Unifies POST handling so all three actions (dry_run, clear_keep_one, clear_all) now spawn the existing chunked background clear job and redirect to the progress page; removes the now-unused streaming_celery_count helper and updates docs/tests accordingly.

Reviewed by Cursor Bugbot for commit 25d9949. Bugbot is set up for automated code reviews on this repo. Configure here.

…bers

Render the clear-by-filter confirmation page synchronously from the
display hints the frequency chart already has (bucket count, bucket
share, sampled-window total, queue depth) instead of doing a streaming
LRANGE scan on the request thread. Operators confirm based on the
identity-defining (queue, task, repoid, commit) filter, not on a
precise count, so the approximation "will tombstone ~X (~Y% of queue
at depth Z)" is sufficient for the human in the loop. The chunked
background-job worker that ALL three actions (dry-run / keep-one /
clear-all) fan out to still computes the exact match count as it
walks, so the audit log entry stays precise.
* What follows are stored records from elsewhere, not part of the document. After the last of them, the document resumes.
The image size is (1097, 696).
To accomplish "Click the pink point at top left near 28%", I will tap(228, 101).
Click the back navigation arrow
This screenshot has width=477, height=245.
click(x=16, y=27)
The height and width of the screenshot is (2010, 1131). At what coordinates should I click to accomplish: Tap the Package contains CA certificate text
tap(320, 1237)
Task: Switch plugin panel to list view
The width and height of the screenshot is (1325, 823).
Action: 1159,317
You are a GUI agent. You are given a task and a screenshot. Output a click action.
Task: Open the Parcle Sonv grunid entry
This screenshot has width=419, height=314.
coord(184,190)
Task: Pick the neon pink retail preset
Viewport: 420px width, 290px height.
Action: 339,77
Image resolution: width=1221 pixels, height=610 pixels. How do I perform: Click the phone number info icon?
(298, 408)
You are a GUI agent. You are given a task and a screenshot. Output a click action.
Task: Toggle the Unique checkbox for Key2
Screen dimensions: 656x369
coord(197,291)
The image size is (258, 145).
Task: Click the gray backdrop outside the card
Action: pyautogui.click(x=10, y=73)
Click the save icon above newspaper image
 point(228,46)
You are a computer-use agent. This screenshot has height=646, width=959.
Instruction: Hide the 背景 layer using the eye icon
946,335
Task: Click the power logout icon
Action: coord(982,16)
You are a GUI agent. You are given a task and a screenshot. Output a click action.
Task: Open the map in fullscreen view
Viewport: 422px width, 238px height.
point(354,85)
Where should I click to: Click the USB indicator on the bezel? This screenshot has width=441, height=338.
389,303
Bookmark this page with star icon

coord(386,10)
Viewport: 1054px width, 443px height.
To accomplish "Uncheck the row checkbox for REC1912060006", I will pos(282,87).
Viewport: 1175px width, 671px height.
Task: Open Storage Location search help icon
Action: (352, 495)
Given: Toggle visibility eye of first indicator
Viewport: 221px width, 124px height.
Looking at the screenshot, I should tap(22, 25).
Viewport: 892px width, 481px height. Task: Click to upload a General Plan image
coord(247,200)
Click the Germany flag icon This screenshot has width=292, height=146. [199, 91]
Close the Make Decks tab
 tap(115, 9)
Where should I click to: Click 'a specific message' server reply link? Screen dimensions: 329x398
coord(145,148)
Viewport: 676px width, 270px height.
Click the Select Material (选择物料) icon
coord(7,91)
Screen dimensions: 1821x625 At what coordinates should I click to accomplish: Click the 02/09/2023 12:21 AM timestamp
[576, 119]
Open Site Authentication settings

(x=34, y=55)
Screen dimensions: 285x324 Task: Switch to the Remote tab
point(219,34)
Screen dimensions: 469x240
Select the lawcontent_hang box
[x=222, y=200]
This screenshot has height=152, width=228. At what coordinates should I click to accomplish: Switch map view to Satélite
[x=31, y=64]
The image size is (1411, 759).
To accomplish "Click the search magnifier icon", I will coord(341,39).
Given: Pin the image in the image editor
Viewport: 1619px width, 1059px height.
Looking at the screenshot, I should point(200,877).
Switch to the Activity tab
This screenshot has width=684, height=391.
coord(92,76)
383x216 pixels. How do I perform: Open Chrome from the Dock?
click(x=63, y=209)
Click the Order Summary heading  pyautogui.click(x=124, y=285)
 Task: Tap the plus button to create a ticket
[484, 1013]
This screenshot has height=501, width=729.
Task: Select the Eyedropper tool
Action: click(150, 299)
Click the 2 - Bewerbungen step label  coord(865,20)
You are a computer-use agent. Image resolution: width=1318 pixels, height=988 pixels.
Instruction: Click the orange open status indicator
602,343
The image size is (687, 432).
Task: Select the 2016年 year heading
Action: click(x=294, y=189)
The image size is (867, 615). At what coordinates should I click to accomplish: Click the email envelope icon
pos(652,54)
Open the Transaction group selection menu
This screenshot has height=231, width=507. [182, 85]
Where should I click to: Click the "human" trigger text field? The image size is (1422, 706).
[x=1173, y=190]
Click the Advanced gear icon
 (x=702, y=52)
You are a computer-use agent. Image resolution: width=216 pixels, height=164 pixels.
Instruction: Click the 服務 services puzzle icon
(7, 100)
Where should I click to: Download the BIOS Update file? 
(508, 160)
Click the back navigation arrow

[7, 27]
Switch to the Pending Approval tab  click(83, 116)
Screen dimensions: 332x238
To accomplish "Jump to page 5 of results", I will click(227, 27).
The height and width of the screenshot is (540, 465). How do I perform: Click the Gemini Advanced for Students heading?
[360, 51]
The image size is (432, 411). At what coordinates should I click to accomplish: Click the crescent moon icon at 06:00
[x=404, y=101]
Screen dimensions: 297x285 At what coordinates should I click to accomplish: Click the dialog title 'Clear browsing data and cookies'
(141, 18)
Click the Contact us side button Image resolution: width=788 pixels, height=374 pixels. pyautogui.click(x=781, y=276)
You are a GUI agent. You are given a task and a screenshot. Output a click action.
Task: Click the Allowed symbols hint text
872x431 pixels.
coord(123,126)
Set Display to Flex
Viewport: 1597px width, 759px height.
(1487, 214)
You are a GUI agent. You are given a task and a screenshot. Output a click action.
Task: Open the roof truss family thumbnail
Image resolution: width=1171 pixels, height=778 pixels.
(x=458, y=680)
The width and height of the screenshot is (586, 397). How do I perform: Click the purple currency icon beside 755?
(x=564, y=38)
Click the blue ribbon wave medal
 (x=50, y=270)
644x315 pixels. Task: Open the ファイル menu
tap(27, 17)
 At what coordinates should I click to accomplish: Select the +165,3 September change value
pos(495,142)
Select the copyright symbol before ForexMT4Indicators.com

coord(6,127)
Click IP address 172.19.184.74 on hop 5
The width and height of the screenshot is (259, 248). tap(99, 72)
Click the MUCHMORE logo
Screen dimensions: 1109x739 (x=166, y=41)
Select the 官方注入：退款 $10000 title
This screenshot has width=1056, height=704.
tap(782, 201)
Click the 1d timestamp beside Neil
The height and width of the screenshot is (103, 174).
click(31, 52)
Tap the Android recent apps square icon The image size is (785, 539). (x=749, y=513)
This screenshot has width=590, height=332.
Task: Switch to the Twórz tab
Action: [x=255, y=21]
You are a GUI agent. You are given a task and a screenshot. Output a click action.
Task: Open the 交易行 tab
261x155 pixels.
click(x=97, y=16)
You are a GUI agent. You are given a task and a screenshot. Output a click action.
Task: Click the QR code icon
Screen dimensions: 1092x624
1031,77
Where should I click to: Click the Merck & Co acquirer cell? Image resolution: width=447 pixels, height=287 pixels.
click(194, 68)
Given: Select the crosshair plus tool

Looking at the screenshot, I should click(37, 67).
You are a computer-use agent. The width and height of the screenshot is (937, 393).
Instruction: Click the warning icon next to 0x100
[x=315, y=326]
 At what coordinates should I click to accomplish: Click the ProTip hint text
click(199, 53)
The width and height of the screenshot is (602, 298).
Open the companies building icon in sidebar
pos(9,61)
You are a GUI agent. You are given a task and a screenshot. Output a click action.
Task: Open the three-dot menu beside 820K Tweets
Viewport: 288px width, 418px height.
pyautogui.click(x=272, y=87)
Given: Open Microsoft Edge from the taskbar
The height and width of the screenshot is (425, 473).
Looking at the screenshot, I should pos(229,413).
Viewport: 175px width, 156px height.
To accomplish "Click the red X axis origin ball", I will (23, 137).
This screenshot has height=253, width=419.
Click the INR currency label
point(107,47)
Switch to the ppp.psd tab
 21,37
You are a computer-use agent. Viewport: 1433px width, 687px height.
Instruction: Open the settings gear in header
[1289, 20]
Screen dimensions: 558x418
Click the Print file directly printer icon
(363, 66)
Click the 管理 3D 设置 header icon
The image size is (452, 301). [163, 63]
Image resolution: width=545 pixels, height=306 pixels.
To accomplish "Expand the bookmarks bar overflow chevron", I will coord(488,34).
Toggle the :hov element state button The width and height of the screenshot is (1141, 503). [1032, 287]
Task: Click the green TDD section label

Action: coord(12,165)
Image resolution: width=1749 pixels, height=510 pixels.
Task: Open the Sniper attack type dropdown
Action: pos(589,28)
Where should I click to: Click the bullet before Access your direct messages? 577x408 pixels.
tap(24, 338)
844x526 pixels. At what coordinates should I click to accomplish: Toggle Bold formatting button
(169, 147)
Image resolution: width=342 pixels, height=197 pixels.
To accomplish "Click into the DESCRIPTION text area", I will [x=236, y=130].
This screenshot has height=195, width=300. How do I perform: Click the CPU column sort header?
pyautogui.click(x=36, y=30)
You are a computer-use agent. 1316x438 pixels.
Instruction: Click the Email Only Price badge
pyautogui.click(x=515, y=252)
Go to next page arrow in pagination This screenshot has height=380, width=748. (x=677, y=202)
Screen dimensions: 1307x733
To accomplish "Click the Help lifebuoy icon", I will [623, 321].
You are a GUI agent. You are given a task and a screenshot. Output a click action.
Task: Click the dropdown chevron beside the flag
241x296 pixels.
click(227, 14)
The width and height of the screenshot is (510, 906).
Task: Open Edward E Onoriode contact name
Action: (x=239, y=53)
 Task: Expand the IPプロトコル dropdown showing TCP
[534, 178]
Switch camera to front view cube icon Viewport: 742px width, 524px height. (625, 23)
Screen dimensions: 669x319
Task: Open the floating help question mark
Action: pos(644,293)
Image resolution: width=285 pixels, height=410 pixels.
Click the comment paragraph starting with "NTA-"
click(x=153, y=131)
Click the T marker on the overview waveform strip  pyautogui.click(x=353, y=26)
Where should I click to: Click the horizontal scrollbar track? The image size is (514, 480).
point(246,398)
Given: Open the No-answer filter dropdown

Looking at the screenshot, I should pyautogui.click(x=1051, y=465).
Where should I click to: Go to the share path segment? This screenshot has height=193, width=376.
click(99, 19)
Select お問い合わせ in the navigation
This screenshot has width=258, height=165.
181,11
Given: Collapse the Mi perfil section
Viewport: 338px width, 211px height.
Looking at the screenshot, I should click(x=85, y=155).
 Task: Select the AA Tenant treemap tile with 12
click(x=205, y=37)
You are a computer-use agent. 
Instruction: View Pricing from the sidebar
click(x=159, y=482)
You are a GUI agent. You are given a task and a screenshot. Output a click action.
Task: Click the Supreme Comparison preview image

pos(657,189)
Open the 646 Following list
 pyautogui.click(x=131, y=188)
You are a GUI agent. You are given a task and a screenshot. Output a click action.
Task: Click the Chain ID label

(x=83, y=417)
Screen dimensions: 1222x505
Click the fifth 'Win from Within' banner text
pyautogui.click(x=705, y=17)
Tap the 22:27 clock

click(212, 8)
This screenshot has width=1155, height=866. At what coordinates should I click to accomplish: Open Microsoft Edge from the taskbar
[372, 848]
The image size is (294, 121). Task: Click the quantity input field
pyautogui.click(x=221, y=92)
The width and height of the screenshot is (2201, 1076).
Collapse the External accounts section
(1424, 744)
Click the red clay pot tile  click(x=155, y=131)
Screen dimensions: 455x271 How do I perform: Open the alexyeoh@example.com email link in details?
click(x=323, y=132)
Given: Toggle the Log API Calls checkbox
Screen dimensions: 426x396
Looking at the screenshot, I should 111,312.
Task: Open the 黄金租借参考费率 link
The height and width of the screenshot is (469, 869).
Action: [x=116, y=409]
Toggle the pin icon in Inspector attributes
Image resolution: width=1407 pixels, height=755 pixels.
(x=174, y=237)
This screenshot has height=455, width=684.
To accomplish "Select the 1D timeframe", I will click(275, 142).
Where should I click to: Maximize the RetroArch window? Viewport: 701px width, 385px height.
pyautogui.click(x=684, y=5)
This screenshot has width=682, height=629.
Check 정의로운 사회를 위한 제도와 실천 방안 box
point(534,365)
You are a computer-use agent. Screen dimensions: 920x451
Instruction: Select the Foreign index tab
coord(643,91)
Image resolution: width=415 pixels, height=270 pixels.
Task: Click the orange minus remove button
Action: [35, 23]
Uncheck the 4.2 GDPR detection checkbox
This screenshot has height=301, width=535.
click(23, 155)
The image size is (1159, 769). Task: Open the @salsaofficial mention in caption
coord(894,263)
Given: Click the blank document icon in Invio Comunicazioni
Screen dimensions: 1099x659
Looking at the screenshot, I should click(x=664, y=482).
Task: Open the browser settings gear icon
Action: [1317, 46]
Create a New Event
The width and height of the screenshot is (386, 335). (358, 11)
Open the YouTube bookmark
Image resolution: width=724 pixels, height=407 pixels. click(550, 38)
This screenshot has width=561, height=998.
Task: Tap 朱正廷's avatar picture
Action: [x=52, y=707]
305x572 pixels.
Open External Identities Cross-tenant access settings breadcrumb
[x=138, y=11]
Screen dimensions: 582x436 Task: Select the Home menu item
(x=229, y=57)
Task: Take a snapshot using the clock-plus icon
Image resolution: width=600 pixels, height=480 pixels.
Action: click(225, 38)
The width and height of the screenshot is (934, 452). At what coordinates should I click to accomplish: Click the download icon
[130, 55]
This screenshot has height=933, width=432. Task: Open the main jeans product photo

Why: the previous synchronous streaming-count walk held the gunicorn
worker for many seconds per click on a 200-500k-deep queue, and a
separate lazy-preview attempt (PR #907) still costs network + cache
round-trips per render. The chart already has these numbers — we just
needed to pass them through.

Chart form (`_frequency_chart.html`):

- Switched from POST to GET (the four `bucket_*` / `total_*` hints
  are display-only, non-secret, idempotent, bookmarkable; CSRF is
  unnecessary).
- Added four hidden inputs: `bucket_count`, `bucket_pct`,
  `total_depth`, `total_visible`.

Confirmation view (`clear_by_filter_view`):

- GET path now does ZERO Redis I/O. Removed the queryset materialise
  + `_CLEAR_BY_FILTER_SAMPLE_SIZE` slice, the `streaming_celery_count`
  call, and the synthetic-target `_substitute_filter_any` wiring (the
  view never calls `celery_broker_clear` directly anymore so the
  synthetic target is moot — the chunked job builds its own filter
  from the URL params).
- Added `_coerce_int` / `_coerce_float` helpers for graceful URL-hint
  parsing; missing / malformed hints fall back to "Approximate count
  not available" rather than 500.
- All three POST actions (`dry_run`, `clear_keep_one`, `clear_all`)
  now uniformly fan out to `start_celery_broker_clear_job` and 302
  to the progress page. Dry-run no longer keeps the synchronous
  shape — the chunked worker reports the exact count there too.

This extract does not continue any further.